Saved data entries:
== Segment start ==

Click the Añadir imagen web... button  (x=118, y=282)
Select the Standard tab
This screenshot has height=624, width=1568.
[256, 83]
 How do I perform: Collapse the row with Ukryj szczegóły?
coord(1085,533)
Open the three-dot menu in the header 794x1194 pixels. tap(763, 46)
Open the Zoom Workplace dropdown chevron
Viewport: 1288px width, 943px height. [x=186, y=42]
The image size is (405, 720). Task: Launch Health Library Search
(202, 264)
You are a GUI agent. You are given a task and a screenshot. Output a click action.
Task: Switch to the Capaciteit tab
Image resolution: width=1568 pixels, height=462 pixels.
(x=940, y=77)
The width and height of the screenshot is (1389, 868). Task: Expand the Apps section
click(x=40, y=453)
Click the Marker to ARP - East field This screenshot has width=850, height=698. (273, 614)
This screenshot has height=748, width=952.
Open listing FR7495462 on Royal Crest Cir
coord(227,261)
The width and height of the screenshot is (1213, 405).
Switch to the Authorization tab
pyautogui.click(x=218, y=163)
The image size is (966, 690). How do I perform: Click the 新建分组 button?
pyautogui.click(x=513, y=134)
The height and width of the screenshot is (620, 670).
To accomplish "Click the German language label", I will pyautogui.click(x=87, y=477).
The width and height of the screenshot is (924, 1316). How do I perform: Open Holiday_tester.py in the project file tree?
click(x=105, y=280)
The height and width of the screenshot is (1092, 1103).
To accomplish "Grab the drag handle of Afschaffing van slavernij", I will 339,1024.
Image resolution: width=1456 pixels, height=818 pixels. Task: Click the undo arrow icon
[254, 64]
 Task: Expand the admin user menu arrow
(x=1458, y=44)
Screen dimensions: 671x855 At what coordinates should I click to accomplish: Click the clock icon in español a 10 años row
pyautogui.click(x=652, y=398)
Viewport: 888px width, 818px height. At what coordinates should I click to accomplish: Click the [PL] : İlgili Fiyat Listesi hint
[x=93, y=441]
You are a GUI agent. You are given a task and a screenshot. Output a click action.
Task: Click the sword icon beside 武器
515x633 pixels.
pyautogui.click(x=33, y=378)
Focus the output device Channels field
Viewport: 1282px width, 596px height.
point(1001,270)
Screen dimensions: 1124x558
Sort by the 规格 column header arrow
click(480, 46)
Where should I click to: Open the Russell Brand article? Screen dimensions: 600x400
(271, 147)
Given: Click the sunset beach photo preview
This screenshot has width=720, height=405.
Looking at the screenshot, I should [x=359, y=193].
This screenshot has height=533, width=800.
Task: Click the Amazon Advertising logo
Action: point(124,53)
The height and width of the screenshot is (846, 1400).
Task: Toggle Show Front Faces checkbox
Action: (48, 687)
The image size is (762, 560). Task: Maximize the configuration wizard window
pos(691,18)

== Segment end ==

Task: Keep only the lines from the one containing "Sort by the 规格 column header arrow" through the final line of the records, and transcribe them exactly.

Result for this exercise:
Sort by the 规格 column header arrow
click(480, 46)
Where should I click to: Open the Russell Brand article? Screen dimensions: 600x400
(271, 147)
Given: Click the sunset beach photo preview
This screenshot has width=720, height=405.
Looking at the screenshot, I should [x=359, y=193].
This screenshot has height=533, width=800.
Task: Click the Amazon Advertising logo
Action: point(124,53)
The height and width of the screenshot is (846, 1400).
Task: Toggle Show Front Faces checkbox
Action: (48, 687)
The image size is (762, 560). Task: Maximize the configuration wizard window
pos(691,18)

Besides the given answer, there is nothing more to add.